Petronet plans to enter the petrochemical business by investing Rs 12,500 crore in a Propane Dehydrogenation Plant that will convert imported feedstock into propylene, as well as set up a floating LNG import facility at Gopalpur in Odisha at a cost of Rs 1,600 crore, he told reporters.  

The firm, which had last year allowed an initial non-binding agreement to invest $2.5 billion in US energy upstart Tellurian’s LNG project in Louisiana in return for gas supplies for 40 years lapse, will look at investing in overseas projects such as gas fields that feed into plants turning the fuel into liquid (LNG) and liquefaction plants.
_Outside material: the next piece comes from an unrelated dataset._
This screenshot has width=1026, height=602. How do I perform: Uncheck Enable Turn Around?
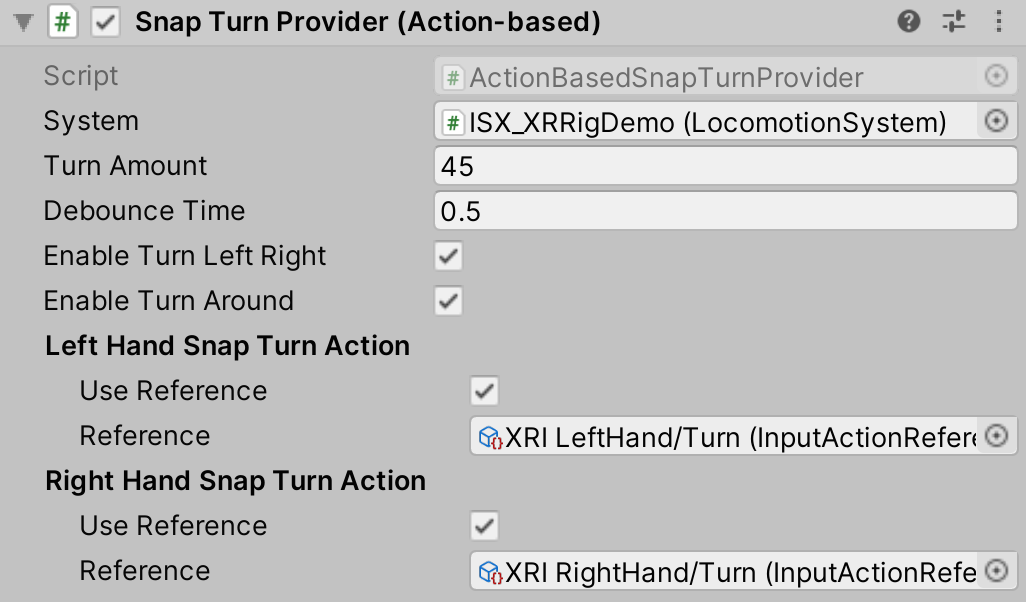pyautogui.click(x=447, y=301)
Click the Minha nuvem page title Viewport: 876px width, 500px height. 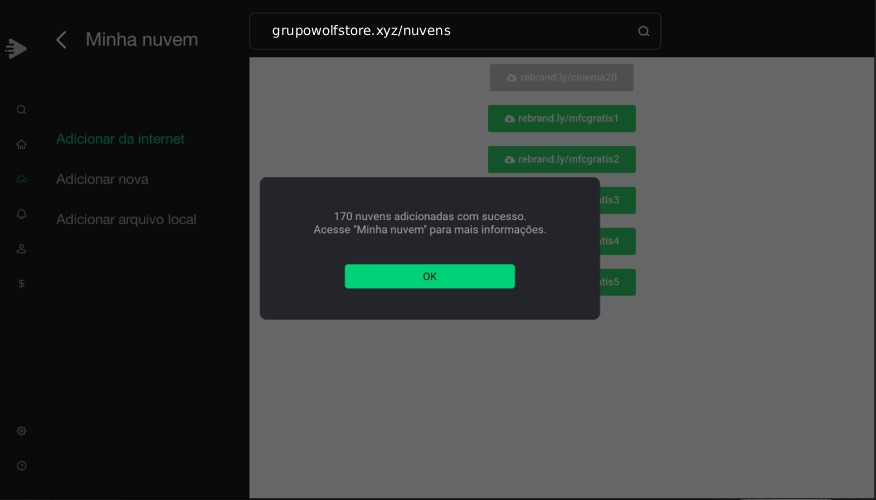coord(142,40)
“We always evaluate good opportunities for overseas investment. If it is beneficial for the country and if we find it a better option, we will go for it,” Singh said. LNG is natural gas cooled to -162 degrees Celsius to turn it into liquid for ease of transportation via ships. India’s domestic natural gas production barely meets half the demand of power, fertiliser and CNG sector and the rest is imported in form of LNG. 

Singh said Petronet will invest Rs 17,000 crore in domestic LNG import capacity addition and petrochemical foray. The investment includes Rs 600 crore in raising the capacity of the Dahej LNG import terminal in Gujarat to 22.5 million tonne per annum from the current 17.5 million tonne, Rs 1,245 crore in building an additional storage tank and bays for truck loading of LNG. 

The Dahej import terminal is the largest in the world and the port will host a third jetty where propane, ethane and LNG can be imported, he said. Petronet, which operates a 5 million tonne a year import facility at Kochi in Kerala, will set up a 4 million tonne a year floating storage and regasification (FSRU)-based LNG import facility off the Gopalpur port that later will be turned into a land-based terminal with a higher 5 million tonne capacity, with scope for raising it in future, he said. 

The company had some years back planned to set up a terminal at Gangavaram in Andhra Pradesh for the import of supercooled gas in ships. The company management stopped pursuing that terminal in 2015-16 on the grounds that there isn’t enough demand to justify a 5 million tonne a year import facility. Soon after that, Adani Group began work to set up a 5 million tonne a year import terminal at Dhamra port in Odisha. 

Petronet now sees that there is demand for gas in the eastern region and despite the Dhamra LNG terminal, it is now looking for a facility at Gopalpur. Petrochemicals, made using crude and natural gas as feedstock, form raw material for plastics, packaging material, and personal care products. In terms of volume, the petrochemical market in India stood at 42.50 million tonne and is estimated to reach 49.62 million tonnes by 2025, expanding at a compound annual growth rate (CAGR) of 6.14 percent between FY 2021 and FY 2025.